A maioria dessas crônicas se passa em Londrina, outras em Campinas e São Paulo, onde também vivi.
Nestas e outras cidades me alegrei, entristeci e, sobretudo, passei por tantas experiências diferentes que formam avenidas existenciais, atmosferas, relacionamentos com outras pessoas, laços que se juntam e se dissolvem.
A vida urbana oferece uma riqueza imensurável de impressões. Não à toa, os surrealistas elegeram a condição de flanar pelas cidades como a da liberdade que permite o maravilhamento em situações do cotidiano, em busca da dimensão real de nossa passagem pelo mundo.
As cidades, suas esquinas, seus becos e seus personagens estão à disposição e à espera da criatividade que transforma nossa leitura da vida.
Não se trata apenas de dobrar uma esquina, mas perceber que aquela esquina oferece um canal de vento especial, o cheiro do restaurante ou a placa com um nome histórico.

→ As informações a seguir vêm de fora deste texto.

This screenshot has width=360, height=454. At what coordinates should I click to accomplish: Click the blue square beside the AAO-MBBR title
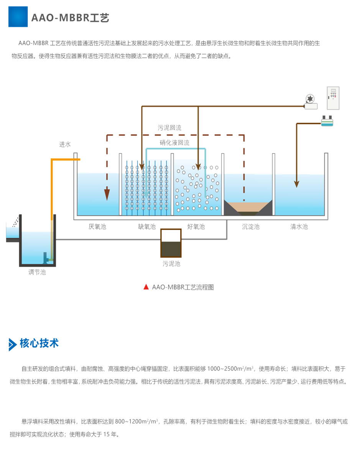pyautogui.click(x=18, y=17)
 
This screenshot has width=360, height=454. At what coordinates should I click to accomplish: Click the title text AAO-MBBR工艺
pyautogui.click(x=71, y=18)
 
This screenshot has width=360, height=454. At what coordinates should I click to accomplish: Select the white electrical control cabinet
pyautogui.click(x=333, y=98)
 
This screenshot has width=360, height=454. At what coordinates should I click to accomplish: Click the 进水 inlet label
pyautogui.click(x=64, y=144)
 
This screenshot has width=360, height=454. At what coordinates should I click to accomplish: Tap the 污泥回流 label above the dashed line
pyautogui.click(x=169, y=127)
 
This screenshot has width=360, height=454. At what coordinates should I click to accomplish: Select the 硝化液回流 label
pyautogui.click(x=174, y=143)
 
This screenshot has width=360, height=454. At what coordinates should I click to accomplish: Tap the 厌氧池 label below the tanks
pyautogui.click(x=97, y=227)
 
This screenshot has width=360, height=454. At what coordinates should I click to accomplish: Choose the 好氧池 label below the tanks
pyautogui.click(x=196, y=227)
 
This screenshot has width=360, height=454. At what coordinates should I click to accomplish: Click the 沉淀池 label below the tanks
pyautogui.click(x=251, y=227)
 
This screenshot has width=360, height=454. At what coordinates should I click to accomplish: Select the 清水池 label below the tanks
pyautogui.click(x=299, y=227)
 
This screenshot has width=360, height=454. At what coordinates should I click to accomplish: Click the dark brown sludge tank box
pyautogui.click(x=171, y=244)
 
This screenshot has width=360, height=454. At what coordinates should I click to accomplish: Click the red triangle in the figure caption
pyautogui.click(x=146, y=287)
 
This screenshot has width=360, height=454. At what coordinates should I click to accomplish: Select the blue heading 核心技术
pyautogui.click(x=39, y=343)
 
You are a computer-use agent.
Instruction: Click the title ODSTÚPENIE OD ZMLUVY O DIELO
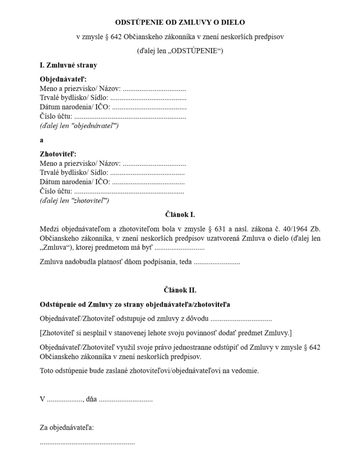click(x=180, y=22)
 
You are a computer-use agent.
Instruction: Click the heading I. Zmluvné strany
click(x=68, y=65)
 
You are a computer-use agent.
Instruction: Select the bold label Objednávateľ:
click(x=63, y=79)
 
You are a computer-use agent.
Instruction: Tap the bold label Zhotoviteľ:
click(x=58, y=154)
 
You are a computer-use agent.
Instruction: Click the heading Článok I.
click(x=180, y=215)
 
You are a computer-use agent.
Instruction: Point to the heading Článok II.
click(x=180, y=290)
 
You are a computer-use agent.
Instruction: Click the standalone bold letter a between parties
click(x=42, y=140)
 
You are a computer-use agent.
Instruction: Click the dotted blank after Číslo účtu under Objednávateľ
click(x=130, y=117)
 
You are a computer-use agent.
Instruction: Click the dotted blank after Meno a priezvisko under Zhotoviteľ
click(x=154, y=164)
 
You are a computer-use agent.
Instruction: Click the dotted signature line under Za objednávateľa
click(x=87, y=442)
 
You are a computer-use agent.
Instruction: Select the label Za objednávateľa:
click(x=67, y=427)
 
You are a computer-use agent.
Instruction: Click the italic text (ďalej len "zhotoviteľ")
click(x=75, y=201)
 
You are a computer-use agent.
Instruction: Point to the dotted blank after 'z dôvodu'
click(x=241, y=319)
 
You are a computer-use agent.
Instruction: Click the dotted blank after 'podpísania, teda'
click(x=217, y=262)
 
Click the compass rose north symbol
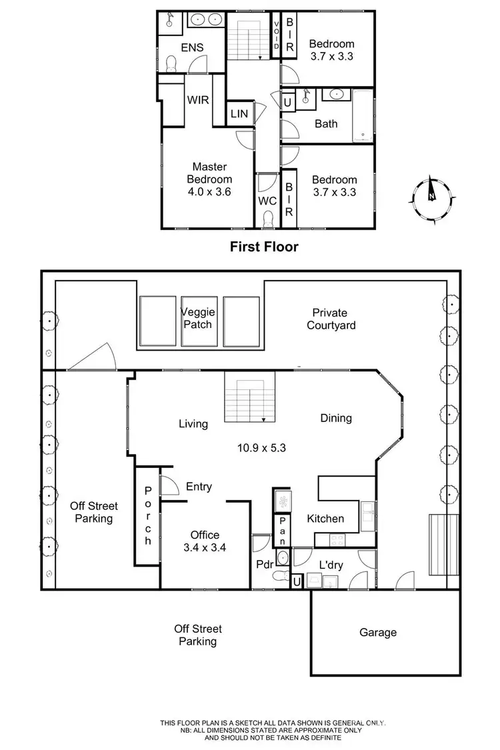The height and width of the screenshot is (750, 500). tap(432, 194)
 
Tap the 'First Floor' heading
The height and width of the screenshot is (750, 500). tap(264, 247)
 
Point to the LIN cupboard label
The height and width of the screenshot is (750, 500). tap(239, 114)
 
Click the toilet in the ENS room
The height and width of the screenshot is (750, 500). tap(171, 63)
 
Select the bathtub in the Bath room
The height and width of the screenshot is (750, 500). tap(363, 117)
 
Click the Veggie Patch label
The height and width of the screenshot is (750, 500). tap(197, 318)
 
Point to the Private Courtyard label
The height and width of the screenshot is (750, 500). tap(331, 319)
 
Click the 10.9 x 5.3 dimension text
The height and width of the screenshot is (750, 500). tap(261, 448)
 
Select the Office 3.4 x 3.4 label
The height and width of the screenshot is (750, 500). tap(205, 541)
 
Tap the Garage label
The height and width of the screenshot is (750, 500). tap(378, 632)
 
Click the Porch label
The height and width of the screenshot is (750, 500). tap(149, 515)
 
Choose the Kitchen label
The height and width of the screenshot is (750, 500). tap(325, 518)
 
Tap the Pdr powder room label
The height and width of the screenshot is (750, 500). tap(264, 565)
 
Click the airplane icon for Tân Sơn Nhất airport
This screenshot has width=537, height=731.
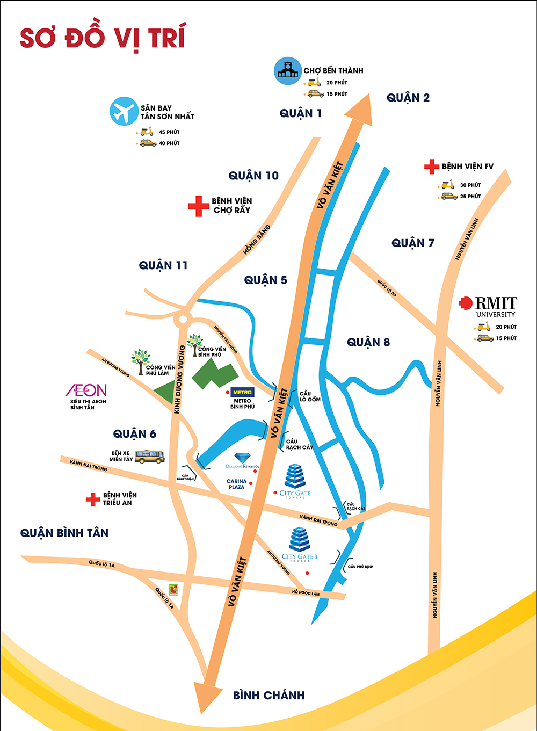(124, 111)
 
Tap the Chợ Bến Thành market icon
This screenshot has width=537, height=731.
(288, 71)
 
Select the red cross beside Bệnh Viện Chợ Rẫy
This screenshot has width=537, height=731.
(198, 206)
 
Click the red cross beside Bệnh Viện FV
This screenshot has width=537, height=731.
(431, 167)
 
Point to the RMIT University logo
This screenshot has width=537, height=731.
(489, 306)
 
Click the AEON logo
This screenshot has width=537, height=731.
(86, 390)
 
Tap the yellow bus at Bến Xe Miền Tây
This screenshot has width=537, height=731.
(149, 457)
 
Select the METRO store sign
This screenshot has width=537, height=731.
(242, 393)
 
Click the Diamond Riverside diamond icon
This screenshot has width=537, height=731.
(243, 458)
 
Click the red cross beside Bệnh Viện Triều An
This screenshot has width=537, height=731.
(93, 499)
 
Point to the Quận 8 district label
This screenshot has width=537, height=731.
(368, 342)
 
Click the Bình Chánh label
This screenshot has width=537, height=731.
(268, 695)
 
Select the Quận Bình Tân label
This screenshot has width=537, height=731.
(64, 533)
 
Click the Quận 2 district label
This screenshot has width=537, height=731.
(408, 98)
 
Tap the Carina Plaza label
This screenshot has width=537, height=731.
(236, 484)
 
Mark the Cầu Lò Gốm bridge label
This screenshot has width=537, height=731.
(310, 396)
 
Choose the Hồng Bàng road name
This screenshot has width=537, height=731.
(257, 240)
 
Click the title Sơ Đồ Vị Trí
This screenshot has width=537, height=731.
(103, 38)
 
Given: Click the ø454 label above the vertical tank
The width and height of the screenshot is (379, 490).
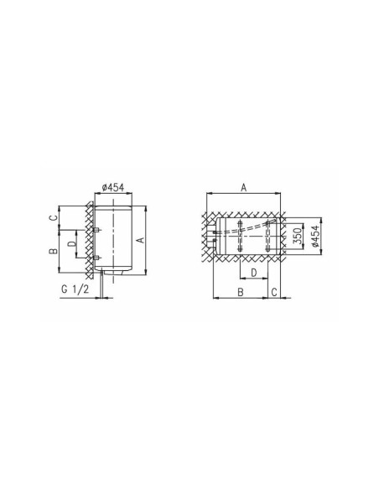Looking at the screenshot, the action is click(x=113, y=187).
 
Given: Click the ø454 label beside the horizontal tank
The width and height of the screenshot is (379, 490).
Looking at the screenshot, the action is click(x=316, y=237).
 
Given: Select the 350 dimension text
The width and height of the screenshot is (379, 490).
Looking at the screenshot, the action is click(x=299, y=237).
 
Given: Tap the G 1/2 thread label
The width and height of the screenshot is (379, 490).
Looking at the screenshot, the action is click(x=75, y=289).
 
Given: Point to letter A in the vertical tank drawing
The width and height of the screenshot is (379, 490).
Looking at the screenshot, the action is click(x=141, y=240).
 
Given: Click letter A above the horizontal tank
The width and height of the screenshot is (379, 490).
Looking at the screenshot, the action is click(x=244, y=187).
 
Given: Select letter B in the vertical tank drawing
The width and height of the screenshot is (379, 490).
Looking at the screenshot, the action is click(x=53, y=251).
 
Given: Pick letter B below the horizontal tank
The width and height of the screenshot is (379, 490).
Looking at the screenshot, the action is click(x=241, y=292).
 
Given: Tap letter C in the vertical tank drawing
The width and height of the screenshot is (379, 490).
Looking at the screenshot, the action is click(x=55, y=218).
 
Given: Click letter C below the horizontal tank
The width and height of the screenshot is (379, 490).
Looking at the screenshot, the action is click(x=274, y=292).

No cotidiano, imersos em preocupações, nem sempre prestamos atenção às cenas urbanas, mas estão ali os nossos filmes diários, o enredo, as narrativas a serem escritas, a confusão e a ordem que, no meu caso, formam a alma da crônica.
Minha relação com as cidades vem desde a infância, quando meu pai me tomava pela mão ensinando como atravessar a rua.
Desde então foram muitas travessias, da avenida Paraná à avenida São João, com a manha de cortar as praças para encurtar caminhos, em vez de apressar o passo.
A travessia da cidade merece mais calma que pressa, mais contemplação que mera passagem, mais atenção aos detalhes do que o afobamento de chegar antes.
Nem sempre é importante chegar primeiro, mas caminhar, integrando-se à paisagem como os insetos, o urubu que plana, a ave que faz o ninho nos semáforos. Assim praticamos uma entrega aos olhares que, no fim das contas, são o fio da mais uma história.
Não a história grande, mas a pequena, do cotidiano que pode parecer igual mas é múltiplo como o pôr do sol que não se repete ou as nuvens sempre em novos desenhos.